Ragnorium pone al jugador al frente de una colonia recién fundada en planetas alienígenas hostiles. Combina acción, estrategia y simulación: fabricas clones de colonos con distintos grados de rareza, los equipas con suministros y los guías desde un asentamiento primitivo hasta una infraestructura tecnológica avanzada. La amenaza principal es una Cruzada Sagrada inminente dirigida por una Máquina Sentiente, lo que obliga a adaptar constantemente la defensa y la planificación en mapas con influencias procedurales.
Gameplay
El núcleo del juego se centra en la gestión de recursos y la expansión progresiva de la colonia. Se empieza en un nivel equivalente a la Edad de Piedra, construyendo refugios básicos, obteniendo comida mediante la caza y protegiéndose de los peligros del entorno. El avance tecnológico desbloquea mejoras mecánicas que se consiguen completando misiones de expedición y logros. Cada etapa abre nuevas opciones de construcción y defensa.
Los colonos actúan como unidades individuales con progresión estilo RPG. La experiencia que obtienen en las tareas, junto con el equipo recuperado y los objetos fabricados, permite personalizar sus habilidades. Los distintos niveles de rareza afectan sus atributos iniciales, por lo que hay que elegir con cuidado al lanzar nuevos colonos desde la órbita. Los mapas plantean retos específicos a través de tipos de enemigos, ambientes sonoros y trasfondos ambientales que condicionan las prioridades de supervivencia.
Las seis ubicaciones principales tienen una ambientación propia que influye en el ritmo de la partida. ESMA-1 evoca cañones escarpados y encuentros tensos. ERAN-2 presenta paisajes áridos llenos de esporas. SAHRON-3 destaca por la navegación por el desierto y motivos culturales. ALDON-4 ofrece inviernos fríos y serenos. JUNIPER-5 explora praderas cubiertas de vegetación con restos mecánicos. TANAS-6 muestra prados exuberantes de estilo alpino. Estas diferencias afectan al comportamiento de los enemigos, la distribución de recursos y la estrategia a largo plazo, sin cambiar el ciclo fundamental de construcción y defensa.
Modos de juego
Ragnorium incluye variantes de dificultad que modifican la frecuencia de eventos y el nivel de tensión. El modo Zen elimina los sucesos aleatorios dinámicos, permitiendo centrarse en la construcción y el progreso. El modo Extremo añade eventos impredecibles que exigen respuestas rápidas y planes de contingencia. La configuración Hardcore intensifica aún más la escasez de recursos y las exigencias de combate.
Estas opciones se adaptan a distintos estilos de juego dentro del marco de un solo jugador. No hay componentes multijugador, por lo que la atención se mantiene en la supervisión personal de la colonia y la gestión de los colonos en los mapas planetarios disponibles.

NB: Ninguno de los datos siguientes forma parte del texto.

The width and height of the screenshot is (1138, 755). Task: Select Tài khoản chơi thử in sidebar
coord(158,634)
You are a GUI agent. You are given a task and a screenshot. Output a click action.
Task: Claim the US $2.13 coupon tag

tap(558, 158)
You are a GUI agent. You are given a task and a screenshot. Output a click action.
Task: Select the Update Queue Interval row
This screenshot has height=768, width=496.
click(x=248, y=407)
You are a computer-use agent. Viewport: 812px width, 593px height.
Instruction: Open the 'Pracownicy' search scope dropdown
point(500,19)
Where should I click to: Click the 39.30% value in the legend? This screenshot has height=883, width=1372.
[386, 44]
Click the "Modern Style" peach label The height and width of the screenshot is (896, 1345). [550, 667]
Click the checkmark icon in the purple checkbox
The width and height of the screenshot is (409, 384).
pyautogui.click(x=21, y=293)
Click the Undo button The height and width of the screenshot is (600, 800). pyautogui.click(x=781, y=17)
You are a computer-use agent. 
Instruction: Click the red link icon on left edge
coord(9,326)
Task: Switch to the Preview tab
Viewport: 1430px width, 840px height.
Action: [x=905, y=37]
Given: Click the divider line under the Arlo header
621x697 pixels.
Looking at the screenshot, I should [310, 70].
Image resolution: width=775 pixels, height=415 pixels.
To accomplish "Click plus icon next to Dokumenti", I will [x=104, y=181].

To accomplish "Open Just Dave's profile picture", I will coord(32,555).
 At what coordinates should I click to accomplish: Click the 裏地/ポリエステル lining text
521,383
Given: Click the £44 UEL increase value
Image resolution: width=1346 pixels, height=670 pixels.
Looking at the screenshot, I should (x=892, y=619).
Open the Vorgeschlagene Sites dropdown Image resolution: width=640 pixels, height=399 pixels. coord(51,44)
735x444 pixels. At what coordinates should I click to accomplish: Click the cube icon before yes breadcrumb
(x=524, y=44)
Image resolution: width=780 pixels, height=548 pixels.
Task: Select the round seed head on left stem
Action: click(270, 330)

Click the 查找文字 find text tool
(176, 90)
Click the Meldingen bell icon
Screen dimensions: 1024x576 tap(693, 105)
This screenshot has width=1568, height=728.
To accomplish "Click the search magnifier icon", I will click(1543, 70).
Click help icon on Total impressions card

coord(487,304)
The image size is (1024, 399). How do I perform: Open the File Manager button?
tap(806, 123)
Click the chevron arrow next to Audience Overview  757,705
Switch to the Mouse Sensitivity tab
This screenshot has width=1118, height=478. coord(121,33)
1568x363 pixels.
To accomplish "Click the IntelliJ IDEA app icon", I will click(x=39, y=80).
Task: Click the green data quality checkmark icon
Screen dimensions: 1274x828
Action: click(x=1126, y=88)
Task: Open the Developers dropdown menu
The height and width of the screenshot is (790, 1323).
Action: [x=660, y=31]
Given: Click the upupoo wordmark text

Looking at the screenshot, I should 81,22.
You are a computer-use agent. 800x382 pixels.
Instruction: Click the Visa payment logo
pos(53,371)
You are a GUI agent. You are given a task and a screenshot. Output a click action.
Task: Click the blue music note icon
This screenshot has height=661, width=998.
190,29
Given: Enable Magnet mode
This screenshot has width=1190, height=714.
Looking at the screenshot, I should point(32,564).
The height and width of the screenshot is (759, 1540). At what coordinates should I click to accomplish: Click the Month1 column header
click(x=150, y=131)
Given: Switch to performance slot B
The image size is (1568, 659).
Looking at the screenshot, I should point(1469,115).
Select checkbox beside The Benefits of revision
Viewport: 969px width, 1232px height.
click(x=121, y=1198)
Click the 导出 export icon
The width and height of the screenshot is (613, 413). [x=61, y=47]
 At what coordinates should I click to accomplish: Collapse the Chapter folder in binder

Desarrollo y progresión de la colonia
El avance sigue una progresión clara desde la supervivencia básica hasta una infraestructura sofisticada. Las misiones de expedición envían equipos equipados a recolectar materiales o cumplir objetivos, que a su vez desbloquean hitos que recompensan nuevas tecnologías. Los sistemas de fabricación permiten convertir objetos recuperados en herramientas especializadas o mejoras que potencian el rendimiento de cada colono.
Cada era tecnológica introduce avances mecánicos que transforman las operaciones diarias. Hay que equilibrar las necesidades inmediatas, como comida y refugio, con los objetivos a largo plazo de prosperidad de la facción. La cruzada inminente obliga a fortificar posiciones y preparar defensas antes de que se produzcan enfrentamientos importantes.
¿Merece la pena jugarlo?
Ragnorium atrae a quienes buscan simulaciones de construcción de colonias pausadas con toques de personalización RPG. Su punto fuerte es la combinación de variedad de mapas y sistemas de progresión de los colonos, que recompensa la planificación a lo largo de sesiones largas. El juego alcanzó su versión completa tras un periodo en Acceso Anticipado y sigue recibiendo actualizaciones centradas en sistemas clave como la navegación y las herramientas de generación.
Quienes disfrutan gestionando unidades individuales junto con objetivos de asentamiento más amplios encontrarán una profundidad constante. Quienes busquen acción rápida o multijugador competitivo deberían buscar otras opciones. Las variantes de dificultad verificadas ofrecen puntos de entrada accesibles para principiantes y retos más exigentes para constructores experimentados. La recepción general destaca el diseño atmosférico del mundo y la sensación de progresión, aunque algunos señalan que la interfaz aún puede pulirse.